Of course, the most magical festive character of Christmas is Father Christmas whose main aim is to make dreams come true.

If your brand suits The Magician identity, then your consumers may like inspirational messages and images that can help foster their imagination. For example, taking a look at Disney’s branding you can see these characteristics stand out in their tone and image choices.

The Magician could be the right identity for your brand if the product or service is transformative, helps people transform their world, inspire change and foster imagination.

9. The Lover

lover archetype

As you can tell from the title, this archetype is all about creating relationships and evoking emotions.

This type of archetype wants to make people feel special, passionate and represents

anything that pleasures the senses – beautiful things, indulgent foods, perfume.

 

Sam from Love Actually would be the perfect example of `The Lover` archetype. His dedication to seek Joannes love and the efforts he goes to just to create a relationship with her , shows his loving characteristics.

An example of a company that uses the Lover identity would be Dior, who promote themselves as glamorous with an emphasis on sensual pleasure.

The typical lover consumer wants to feel special, valued and they want brands that love them back. If their needs aren’t met, brands risks losing them to a competitor that can make them feel special again. Also, Lover consumers are likely to be drawn to premium brands that will make them seem more attractive to others.

10. The Caregiver

caregiver archetype

The main mission of a Caregiver archetype is to care for and protect others, they normally help people care for themselves

or offer a caring service in some form.

Brand categories that typically exemplify the Caregiver include insurance, healthcare and baby products.

 

The festive character we would associate with this archetype would be Cindy Lou Who. She is a caring, protecting character that always sees the good in people – even the Grinch! Her personality and empathetic nature would show clear traits that make her a Caregiver.

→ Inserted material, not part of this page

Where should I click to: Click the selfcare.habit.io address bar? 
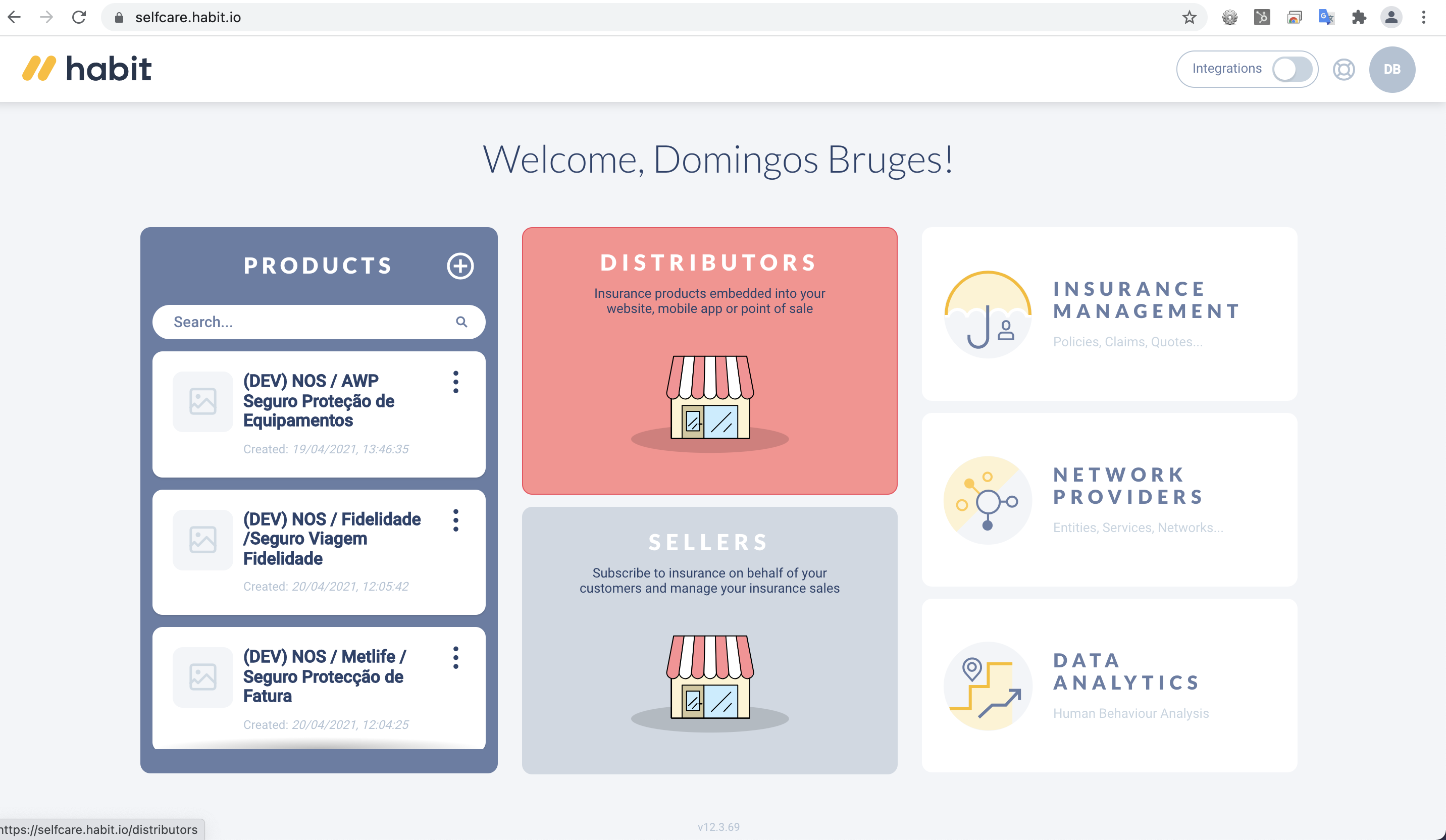tap(653, 17)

For example, Johnson & Johnson’s ads appeal to the Caregiver archetype because their products are affordable and needed for at home care. They feature mothers, who are prominently the biggest care-giving character, routinely using their products to provide comfort for their babies.

If your brand supports families, offers a service which could be seen as caring or protecting, or is a non-profit charity, then your archetype would certainly be the Caregiver.

By showing that you are caring for others, this builds trust and reliability in your brand to provide what they promise. Therefore, this should be a main brand value for the company; otherwise it may cause some confusion.

11. The Jester

jester archetype

As the name demonstrates, brands that adapt this persona like to bring joy to the world and fear boredom over everything.

Jester brands motivate people to see the value of having fun, connecting with their inner child and standing out from the crowd.

 

Our festive comparison for this archetype is Olaf from the film Frozen, who I think we can all agree is definitely a Jester character.

They also have a strong ability to think outside of the box, which means that their ideas are normally very creative and innovative. Additionally, Jester brands promise entertainment, light-hearted content and a good time. The marketing of Jester brands may be unconventional, some may even say unprofessional, but the bright coloured, high energy content they produce fits their target audience perfectly.   Jester brands are normally associated with younger people, for example Smiggle, the stationery store, whose motto is ‘Where a smile meets a giggle’.

However, there are some Jester brands that no matter what age you are still promise to release your inner child. For example, Skittles, their adverts are anything but boring and use a playful, unusual marketing strategy that attracts customers.

12. The Sage

archetype sage

Finally, the last archetype is the Sage and their main goal is to help the world gain wisdom.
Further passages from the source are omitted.